Future economic growth in B.C. rests on shaky foundation
As COVID continues its spread across the country, the outlook for Canada’s economic growth remains highly uncertain. Nevertheless, several economists predict that British Columbia’s economy will likely outperform other Canadian provinces over the next few years, due in part to B.C.’s heretofore superior public health management of the pandemic.
Whether or not B.C. will weather what remains of the pandemic better than other provinces remains to be seen. However, as a new Fraser Institute study documents, B.C.’s economy has outperformed other provincial economies over the past decade. For example, the total size of B.C.’s economy grew at almost twice the average rate for the other nine provinces from 2010 to 2018. B.C. also experienced an above-average growth in population, although average hourly wage growth in the province was about equal to the rest of Canada.
The faster growth rate of the B.C. economy predominantly reflects a booming residential housing sector. From 2010 to 2018, B.C.’s gross domestic product (GDP)—a standard measure of domestic economic activity—accounted for approximately 13.5 per cent of Canada’s GDP. And residential housing construction in B.C. accounted for more than 17 per cent of total residential construction in Canada over the same period. Finally, post-2015, investment in residential construction in B.C. outpaced investment in residential construction in the rest of Canada.

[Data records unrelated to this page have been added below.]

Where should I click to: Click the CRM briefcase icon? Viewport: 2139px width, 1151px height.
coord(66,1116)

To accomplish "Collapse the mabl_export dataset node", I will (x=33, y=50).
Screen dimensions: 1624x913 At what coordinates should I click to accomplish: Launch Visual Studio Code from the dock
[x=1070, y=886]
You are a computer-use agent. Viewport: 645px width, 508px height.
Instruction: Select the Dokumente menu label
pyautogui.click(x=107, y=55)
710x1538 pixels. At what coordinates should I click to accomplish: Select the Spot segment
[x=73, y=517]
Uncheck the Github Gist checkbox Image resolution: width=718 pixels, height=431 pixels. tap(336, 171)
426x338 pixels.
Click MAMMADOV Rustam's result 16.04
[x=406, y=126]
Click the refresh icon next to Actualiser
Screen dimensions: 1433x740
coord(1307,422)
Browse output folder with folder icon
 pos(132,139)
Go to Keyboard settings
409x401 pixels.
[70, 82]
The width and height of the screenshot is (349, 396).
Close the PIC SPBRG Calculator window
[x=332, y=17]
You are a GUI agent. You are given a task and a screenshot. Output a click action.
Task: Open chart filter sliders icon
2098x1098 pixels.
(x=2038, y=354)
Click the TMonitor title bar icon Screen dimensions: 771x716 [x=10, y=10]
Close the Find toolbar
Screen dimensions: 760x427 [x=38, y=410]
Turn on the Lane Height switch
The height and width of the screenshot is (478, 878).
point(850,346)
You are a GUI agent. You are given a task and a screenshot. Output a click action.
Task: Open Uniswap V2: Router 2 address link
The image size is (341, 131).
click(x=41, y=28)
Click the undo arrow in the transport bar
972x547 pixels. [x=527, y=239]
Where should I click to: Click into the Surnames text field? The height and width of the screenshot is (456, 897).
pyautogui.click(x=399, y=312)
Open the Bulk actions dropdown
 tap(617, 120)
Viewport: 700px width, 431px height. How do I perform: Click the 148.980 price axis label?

Residential housing construction also generates economic activity in other sectors including architectural, legal, mortgage finance, design and marketing services, furniture, appliances and other household-related retail products. In fact, a separate study concluded that around 40 per cent of B.C.’s economic growth in 2016 derived directly or indirectly from the residential housing sector.
Conversely, investment growth in other types of capital assets was slower (on average) in B.C. than in other provinces over the past decade. This was particularly true for investment in machinery, equipment and intellectual property products including software. Investment in these types of capital assets helps drive labour productivity growth and associated increases in wages.
Relatively weak investment growth in productivity-enhancing capital assets suggests that future wage increases in B.C. will continue to lag behind average increases in the rest of Canada. And sluggish wage growth suggests that a continuation of the province’s strong growth in residential construction activity will depend on above-average population growth, although a continuation of historically low mortgage rates will also boot demand for residential housing and construction activity.
Finally, immigration has been a key driver of residential housing construction in B.C., especially in the Lower Mainland. While low mortgage rates will likely persist for the foreseeable future, it’s less clear that immigration into B.C. in the post-COVID era will match pre-COVID levels. Since the bulk of recent immigration into B.C. has been from China, the relatively strong performance of China’s economy, combined with growing demand for educated workers in that country, contrasts with a weak outlook for wage growth in the province. Consequently, a once strong source of demand for residential housing in B.C.’s Lower Mainland may weaken substantially.
The relatively high cost of housing in B.C., especially in the Lower Mainland and Victoria, might further discourage immigration into the province from outside Canada and from other provinces. A recent study reported that in 2018, Vancouver was the second-most expensive city (after Toronto) to buy a new house and the most expensive to rent housing among major Canadian cities.
Against this backdrop of high housing costs, weak wage growth and slowing immigration to B.C., residential housing construction seems like a shaky foundation upon which to build robust future economic growth.